§ **Supplied entries**

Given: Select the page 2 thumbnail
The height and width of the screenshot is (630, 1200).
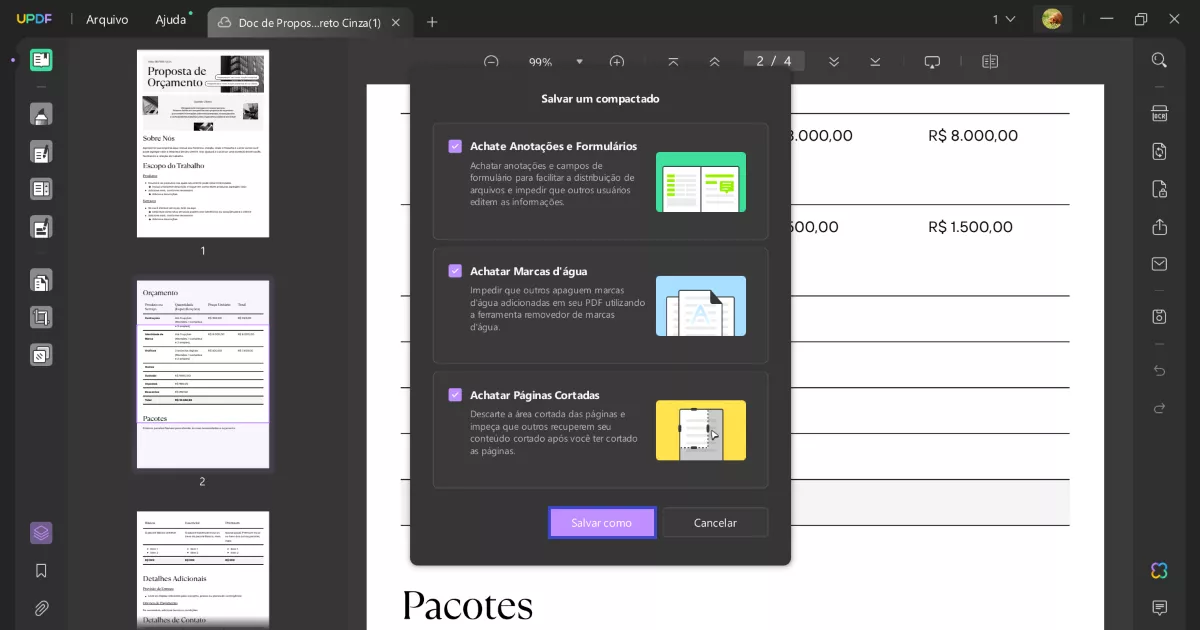Looking at the screenshot, I should tap(202, 375).
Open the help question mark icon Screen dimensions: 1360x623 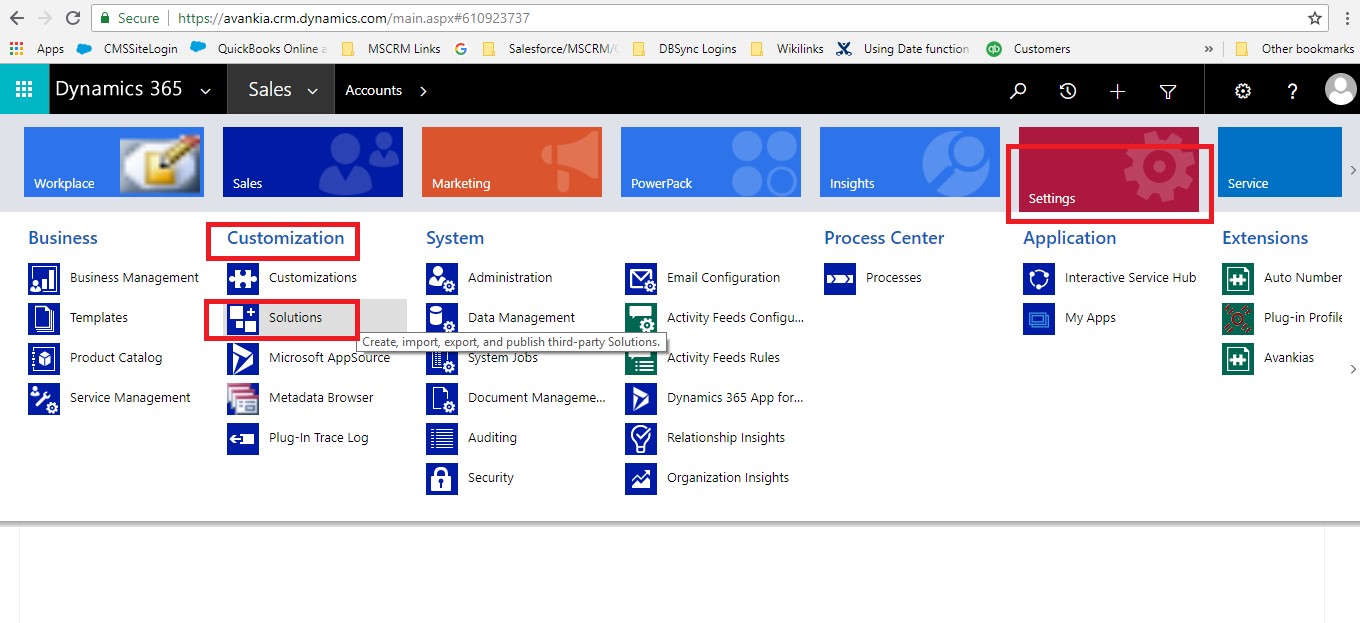(1292, 91)
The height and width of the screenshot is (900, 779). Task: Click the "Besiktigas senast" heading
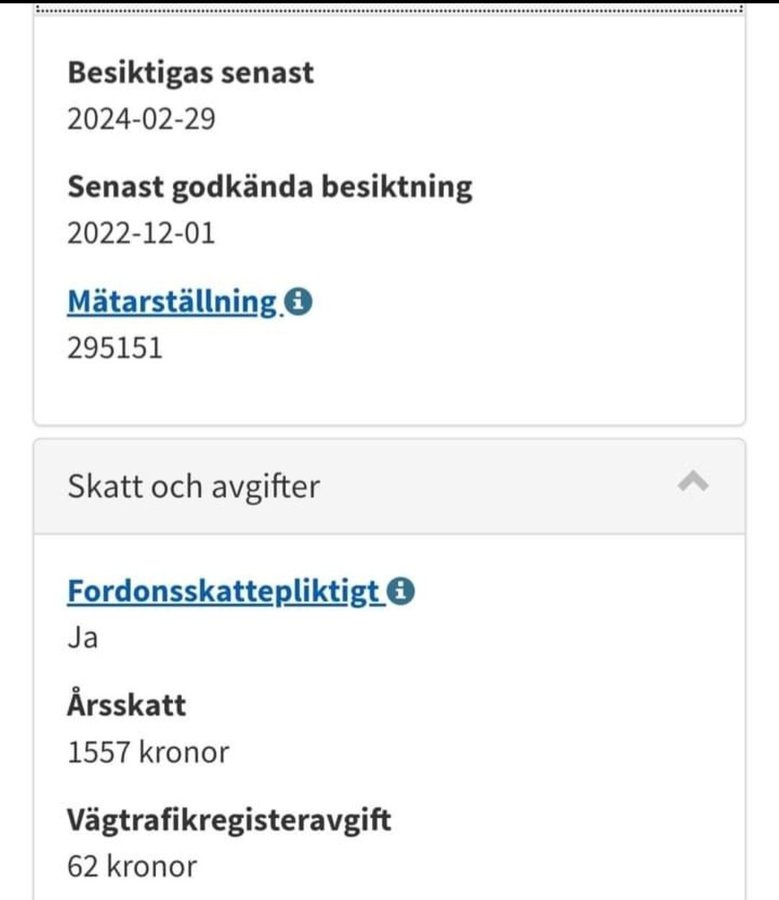[x=190, y=73]
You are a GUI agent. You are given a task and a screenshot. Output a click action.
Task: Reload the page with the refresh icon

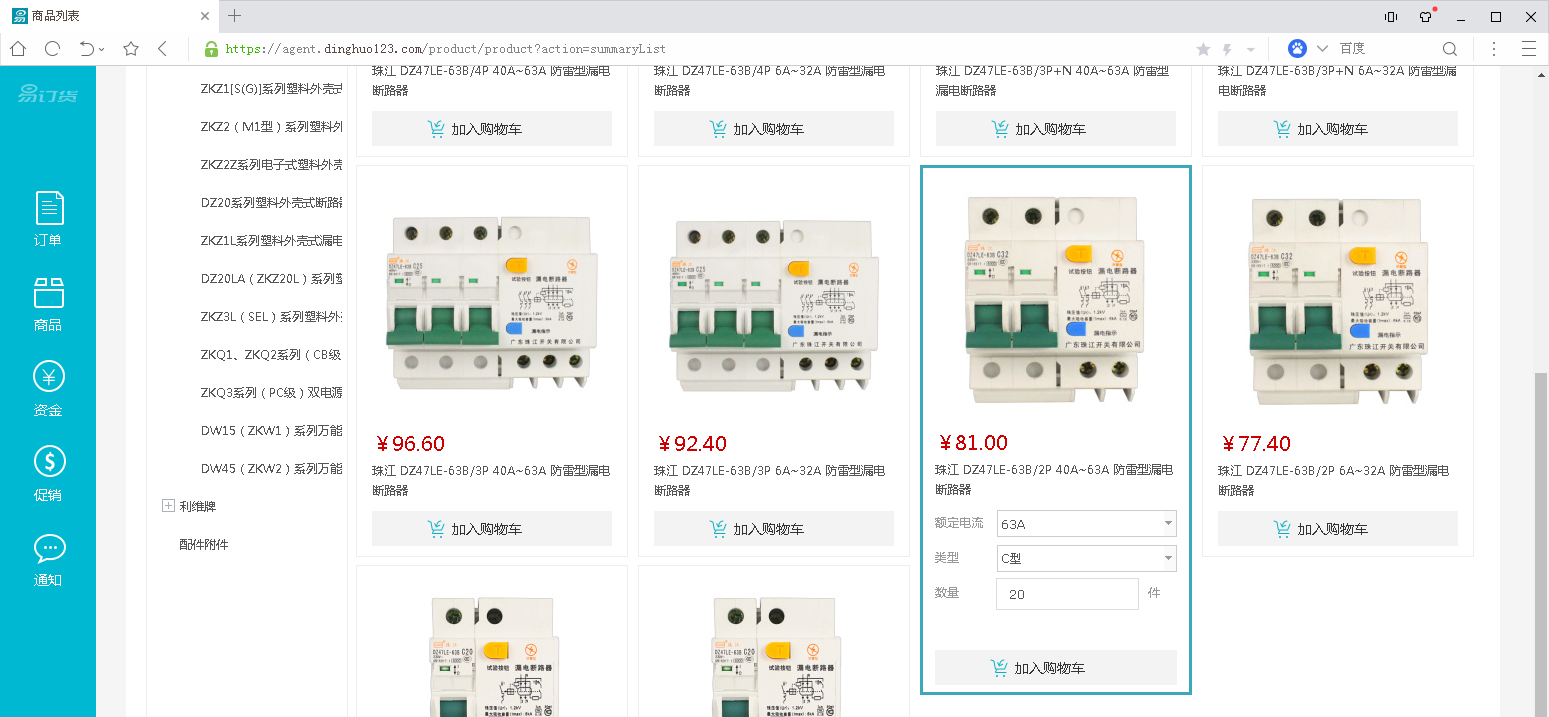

§ **What you will do**
Display every line of the data above that contains the word "width".

§ **Solution**
The height and width of the screenshot is (630, 1200).
The height and width of the screenshot is (900, 779). Task: Click the "Besiktigas senast" heading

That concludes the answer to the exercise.